U.S. Rep. Gresham Barrett speaks with a gathering Tuesday at Lander University about proposed changes to the nation’s Social Security system. Greenwood was one of about a dozen public forums Barrett conducted this week to discuss Social Security.
U.S. Rep. Gresham Barrett is on the road this week pitching proposals to remodel America’s Social Security system.
This tour brought him Tuesday to Greenwood, where he addressed a group comprised mostly of senior citizens and college students.
“The numbers are starting to show that we can’t keep up with what we’re supposed to be paying,” Barrett said.
The situation will become more urgent in 2008 when the first major wave of the “baby boom” generation will retire and begin to strain Social Security funds, he said.
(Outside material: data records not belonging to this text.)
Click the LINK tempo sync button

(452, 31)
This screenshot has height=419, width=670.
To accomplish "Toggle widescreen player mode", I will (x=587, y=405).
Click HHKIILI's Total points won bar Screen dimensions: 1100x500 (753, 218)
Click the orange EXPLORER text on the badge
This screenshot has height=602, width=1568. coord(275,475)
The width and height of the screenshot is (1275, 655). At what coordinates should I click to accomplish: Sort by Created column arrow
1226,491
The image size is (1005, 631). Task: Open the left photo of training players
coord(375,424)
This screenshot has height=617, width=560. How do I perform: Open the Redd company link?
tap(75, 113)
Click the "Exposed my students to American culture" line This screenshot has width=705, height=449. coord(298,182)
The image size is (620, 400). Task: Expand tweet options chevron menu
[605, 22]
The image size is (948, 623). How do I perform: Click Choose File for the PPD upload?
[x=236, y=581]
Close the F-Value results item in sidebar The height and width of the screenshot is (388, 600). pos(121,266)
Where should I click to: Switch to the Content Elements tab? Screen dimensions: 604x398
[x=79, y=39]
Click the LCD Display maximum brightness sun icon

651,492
Since the Social Security system was created in 1937, payments began when American citizens turned 65. The average life expectancy for Americans at that time was 63, Barrett said.
“That was a good deal for the government,” he said. “Odds are you were going to be dead before we had to start paying you.”
Payroll taxes have been raised 20 times to extend the life of Social Security, he said, and it takes more people to support a single beneficiary. In 1950, it took 16 workers to pay the retirement benefits for one person. Today, it takes 3.3 workers for every one person.
Barrett wasn’t championing a specific plan Tuesday, but did argue in favor of the president’s proposal to create private savings accounts to subsidize — and possibly replace — Social Security.
“One of the major problems with Social Security is that Congress — in the past and present — spends the reserves,” Barrett said.
Personal accounts would be private property, not an additional source of government funding, he said.
“It’s a lot harder for the government to take it away if you own it,” he said.
Regardless of which proposal is adopted, Barrett said benefits will be preserved for everyone age 55 or older.
“One thing for certain is that benefits for retirees and coming retirees will be paid in full,” said Mike Korbey, who is accompanying Barrett on his tour. “We have to make changes to make sure it’s strong and viable for their children and grandchildren.”
Korbey is senior adviser to the deputy commission of the Social Security Administration.
Max Pappas, director of policy for Freedom Works, a national grassroots organization, said private retirement accounts would earn interest over the years.
“Based on the last 100 years of bonds and stocks, there’s almost no scenario where you wouldn’t have a higher rate of return than you have now,” he said.
Barrett said this plan would overlap the current Social Security model and likely come with additional expenses in the interim.
“There are a lot of plans out there,” Barrett said. “There are four to seven congressmen on the House side with plans. What a lot of congressmen are doing this week is having forums to talk about what won’t work and what we think will work.”
Nobody expressed much faith in the government’s competency to shepherd these changes, though. Many of those present for the Lander event were old enough to have witnessed many changes in Social Security funding, and expressed doubt that a new system wouldn’t eventually be changed by future politicians.
“We’ve had a lot of people upset,” Barrett told the Greenwood Rotary Club later that afternoon. “But there’s a group of us trying to get our hands around this ball.”